Before I was married, I worked in a joinery doing construction. It was extremely hard labor. In the summer, many students would work there to make money for school.
One summer a student came who was too weak a man for such difficult work. He was working very hard with concrete; and the others were cruel to him, mocking him and ridiculing him day after day.
One day I went to my boss and said, “You see that student there? I want him to work with me.”
My boss replied, “But he is weak and has no strength. He can die doing such hard work.”
“But I want him,” I said.
So he came to work with me. And I respected him and trained him. We got along well, and he was happy to be with me. The other workers saw how well we worked together and stopped shouting and cursing at him. Even my boss saw the difference and asked, “What is happening here?”
I told him, “We are not beasts. We are human beings. God created us in His image, and I am treating him with respect.” After three months the young man returned to the university.
A few years later I got married, and my wife became pregnant. When she was about to deliver our first child, I brought her to the hospital. We were not in a good situation and had little money. We sat there waiting for the doctor to arrive. And who should come but the man who had worked with me as a student!
He quickly attended to my wife and gave her a private room, one of the best rooms in the hospital. He delivered my baby and provided such good care that people asked us why she was receiving such special treatment. This doctor watched her night and day. “Cast thy bread upon the waters.”
Many years have passed, but we never forgot how well this doctor treated us. A few months ago my wife and I were walking in Jerusalem; and I saw an old man with white hair, stooped over and walking slowly. When I looked more closely, I recognized him. It was the doctor who had delivered my firstborn, who had worked with me as a student. Now, forty-two years later, we met again.
He asked about my daughter. I told him she has four children of her own and that I have fourteen grandchildren who are all growing up faithful to our Lord.
“How can you speak about the Lord without covering your head?” he asked.
I hear this question all the time. “Did Abraham come before the Lord with his head or his heart?” I asked.
The man looked at me and asked, “How did you come to believe the way you do?
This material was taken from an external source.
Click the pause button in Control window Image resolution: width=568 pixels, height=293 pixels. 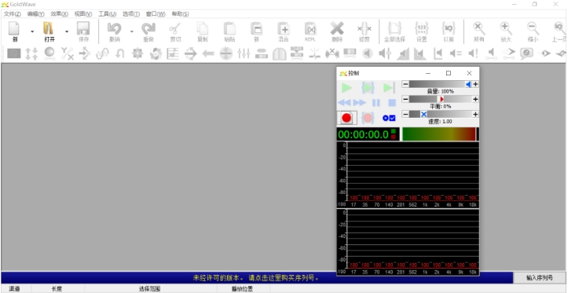376,103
This is very interesting to me. Please tell me.”
“You know,” I began, “I will never forget all that you did for us forty-two years ago.” I read Ecclesiastes 11:1 to him and said, “Now I will do something for you. I will show you how you can be happy and rejoice in your life.”
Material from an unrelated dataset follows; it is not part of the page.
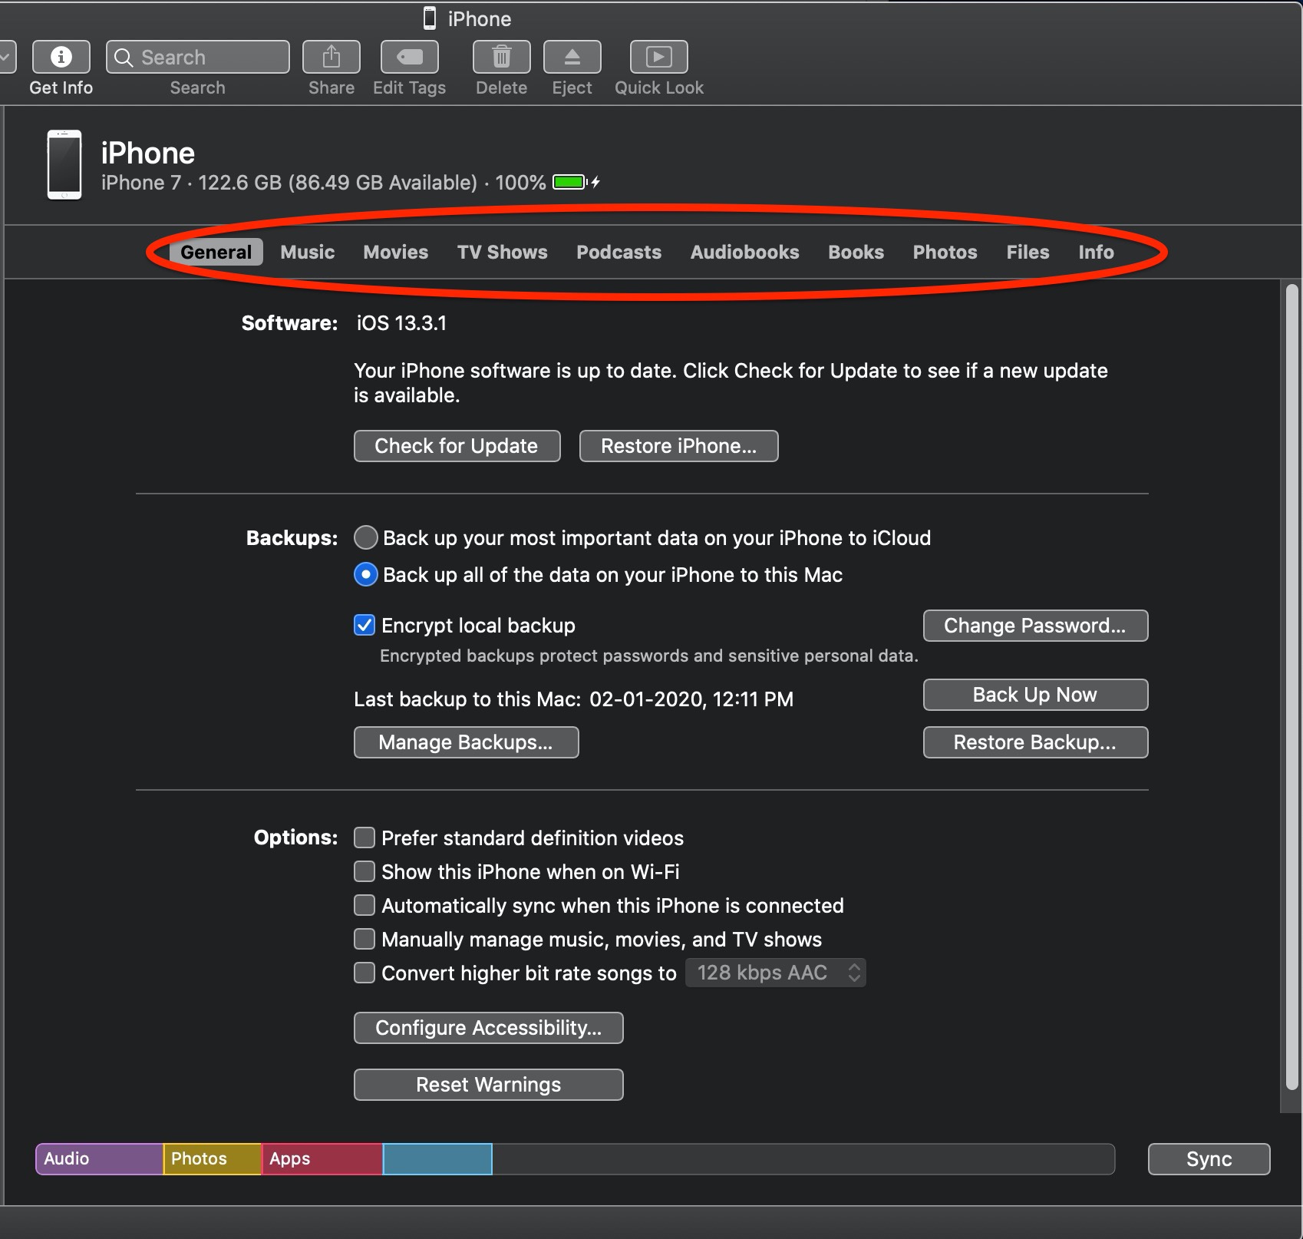The image size is (1303, 1239).
Task: Select the Edit Tags toolbar icon
Action: pyautogui.click(x=409, y=56)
“But I am not a young student anymore,” he said. “I am an old man. How can you make me happy now, in my old age?”
I showed him what the prophet Nehemiah said: “Neither be ye grieved; for the joy of the LORD is your strength” (8:10).
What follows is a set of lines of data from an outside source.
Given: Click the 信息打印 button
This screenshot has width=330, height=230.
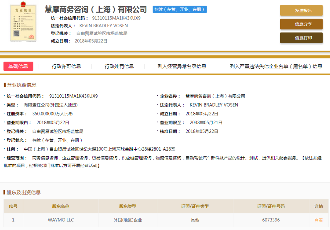Looking at the screenshot, I should coord(301,38).
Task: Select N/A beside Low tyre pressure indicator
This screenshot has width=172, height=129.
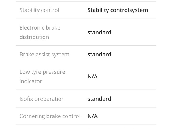Action: tap(92, 77)
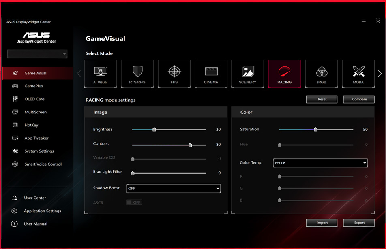The height and width of the screenshot is (249, 386).
Task: Open the Color Temp 6500K dropdown
Action: click(320, 163)
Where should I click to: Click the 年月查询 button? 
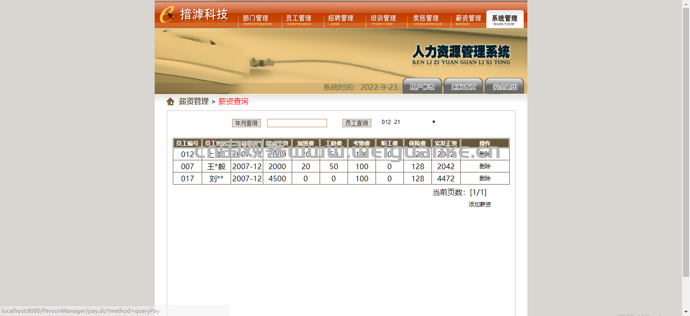pyautogui.click(x=246, y=123)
“This joy can belong to us,” I said. I told him how I had passed through the Holocaust as a 10-year-old boy. For five years I eluded the Nazis. All my family was murdered. I was embittered and alone.
“Then I began to read the Bible and received the Lord as my Savior. And you can see what joy He has given me, even after all I went through. He gave me a new family, and I can rejoice in Him.”
The doctor told me he was so happy to see me after all these years. I gave him my Bible, and he thanked me for it.